Five days after signing he scored on his Hearts debut in a 3–2 win away to Livingston. With four starts and four sub appearances, as Hearts were promoted back to the Scottish Premiership, Anderson's hopes of getting a winner's medal was under threat, as he made less than nine appearances and need to play in the final game of the season against Rangers. Anderson made his ninth appearance for the club in the last game of the season against Rangers, where he came on as a substitute for Miguel Pallardó in the 70th minute, which Hearts later drew 2–2. After the game finished, Anderson received the winner's medal, which he described it as a "fantastic achievement", and revealed that Manager Robbie Neilson was planning to use him in the match to ensure he received the winner's medal. After not featuring in any first team matches for the side during the 2015–16 season, and having an unsuccessful trial with Livingston in October 2015, Anderson left the club in January 2016.

===Quick Boys and ASWH===
Anderson signed for Quick Boys on 17 December 2017. In 2019 he signed with ASWH that made it to the Tweede Divisie through playoffs before he started. After a year at ASWH, he transferred to Achilles Veen where he retired before the season started.

==International career==
Anderson is eligible for Scotland, Netherlands and Indonesia.
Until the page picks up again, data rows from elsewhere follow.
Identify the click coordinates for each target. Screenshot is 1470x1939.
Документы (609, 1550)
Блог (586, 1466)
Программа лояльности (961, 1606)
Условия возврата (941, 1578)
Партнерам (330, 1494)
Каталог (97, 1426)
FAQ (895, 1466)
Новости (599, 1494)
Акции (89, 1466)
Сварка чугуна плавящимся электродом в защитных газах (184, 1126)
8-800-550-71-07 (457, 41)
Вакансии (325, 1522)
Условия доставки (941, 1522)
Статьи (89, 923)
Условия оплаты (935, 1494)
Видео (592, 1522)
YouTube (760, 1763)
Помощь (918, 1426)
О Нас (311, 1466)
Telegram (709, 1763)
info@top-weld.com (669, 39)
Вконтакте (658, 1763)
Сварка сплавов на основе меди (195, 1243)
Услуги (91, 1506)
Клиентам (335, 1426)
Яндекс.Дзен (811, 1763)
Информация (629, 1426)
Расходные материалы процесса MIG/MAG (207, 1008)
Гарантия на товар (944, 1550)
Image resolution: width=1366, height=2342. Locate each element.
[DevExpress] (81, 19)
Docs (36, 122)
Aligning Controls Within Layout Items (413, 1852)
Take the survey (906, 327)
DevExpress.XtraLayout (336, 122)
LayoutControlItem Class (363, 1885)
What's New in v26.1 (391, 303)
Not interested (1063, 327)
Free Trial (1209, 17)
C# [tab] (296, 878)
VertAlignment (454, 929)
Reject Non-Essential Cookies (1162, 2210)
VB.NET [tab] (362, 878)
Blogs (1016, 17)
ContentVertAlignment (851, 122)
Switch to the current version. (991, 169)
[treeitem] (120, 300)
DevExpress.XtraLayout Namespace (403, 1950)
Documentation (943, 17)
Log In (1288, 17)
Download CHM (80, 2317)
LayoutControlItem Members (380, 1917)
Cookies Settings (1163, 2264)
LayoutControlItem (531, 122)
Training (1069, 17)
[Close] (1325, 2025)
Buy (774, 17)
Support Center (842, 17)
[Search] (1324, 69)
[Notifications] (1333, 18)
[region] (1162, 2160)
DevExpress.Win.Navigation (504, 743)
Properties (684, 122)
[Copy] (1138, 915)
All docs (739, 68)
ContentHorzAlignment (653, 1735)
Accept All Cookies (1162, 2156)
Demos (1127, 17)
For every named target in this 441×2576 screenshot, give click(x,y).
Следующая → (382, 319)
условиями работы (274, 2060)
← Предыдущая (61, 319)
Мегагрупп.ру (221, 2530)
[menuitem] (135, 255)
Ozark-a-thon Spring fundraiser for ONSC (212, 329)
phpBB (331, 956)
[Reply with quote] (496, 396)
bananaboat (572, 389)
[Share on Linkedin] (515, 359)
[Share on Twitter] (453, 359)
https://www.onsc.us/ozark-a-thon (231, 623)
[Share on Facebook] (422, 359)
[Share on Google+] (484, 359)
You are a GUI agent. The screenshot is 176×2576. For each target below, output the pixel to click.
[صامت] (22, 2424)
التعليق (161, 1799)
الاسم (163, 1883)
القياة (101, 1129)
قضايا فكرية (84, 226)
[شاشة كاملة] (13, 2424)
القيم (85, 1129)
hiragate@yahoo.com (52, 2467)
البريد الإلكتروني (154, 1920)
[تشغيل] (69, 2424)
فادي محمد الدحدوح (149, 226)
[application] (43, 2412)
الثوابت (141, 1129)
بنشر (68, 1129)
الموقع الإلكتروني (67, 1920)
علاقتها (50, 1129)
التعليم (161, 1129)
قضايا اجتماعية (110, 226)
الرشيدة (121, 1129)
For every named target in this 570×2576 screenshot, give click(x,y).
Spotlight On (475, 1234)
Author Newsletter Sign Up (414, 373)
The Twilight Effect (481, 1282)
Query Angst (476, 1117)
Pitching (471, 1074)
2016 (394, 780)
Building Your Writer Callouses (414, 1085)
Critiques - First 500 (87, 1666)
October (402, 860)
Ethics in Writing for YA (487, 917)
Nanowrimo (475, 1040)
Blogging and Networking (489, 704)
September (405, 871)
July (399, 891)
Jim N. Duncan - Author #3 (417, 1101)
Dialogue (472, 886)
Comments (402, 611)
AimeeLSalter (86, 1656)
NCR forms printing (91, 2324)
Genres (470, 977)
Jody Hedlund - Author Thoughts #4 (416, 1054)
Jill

He represented Scotland U17's levels in 2008. Anderson previously represented Netherlands U14 and Netherlands U15.

==Statistics==

Club statistics
| Club | Season | League |  | League Cup |  | National Cup |  | Europe |  | Other |  | Total |  |
| App | Goals | App | Goals | App | Goals | App | Goals | App | Goals | App | Goals |
| RKC Waalwijk | 2012–13 | 3 | 1 | 0 | 0 | 0 | 0 | 0 | 0 | 0 | 0 | 3 | 1 |
| 2013–14 | 25 | 4 | 0 | 0 | 1 | 0 | 0 | 0 | 2 | 0 | 28 | 4 |
| 2014–15 | 17 | 4 | 0 | 0 | 1 | 0 | 0 | 0 | 0 | 0 | 18 | 4 |
| Total | 45 | 9 | 0 | 0 | 2 | 0 | 0 | 0 | 2 | 0 | 49 | 9 |
| Heart of Midlothian | 2014–15 | 9 | 1 | 0 | 0 | 0 | 0 | 0 | 0 | 0 | 0 | 9 | 1 |
| 2015–16 | 0 | 0 | 0 | 0 | 0 | 0 | 0 | 0 | 0 | 0 | 0 | 0 |
| Total | 9 | 1 | 0 | 0 | 0 | 0 | 0 | 0 | 9 | 1 | 0 | 0 |
| Career total |  | 54 | 10 | 0 | 0 | 2 | 0 | 0 | 0 | 2 | 0 | 58 | 10 |

==Personal life==
Anderson was born in the Netherlands to a Dundonian father and a Dutch-Indonesian mother and grew up in Arkel in the southern Netherlands. Anderson studies for an economics degree at the Johan Cruyff Institute.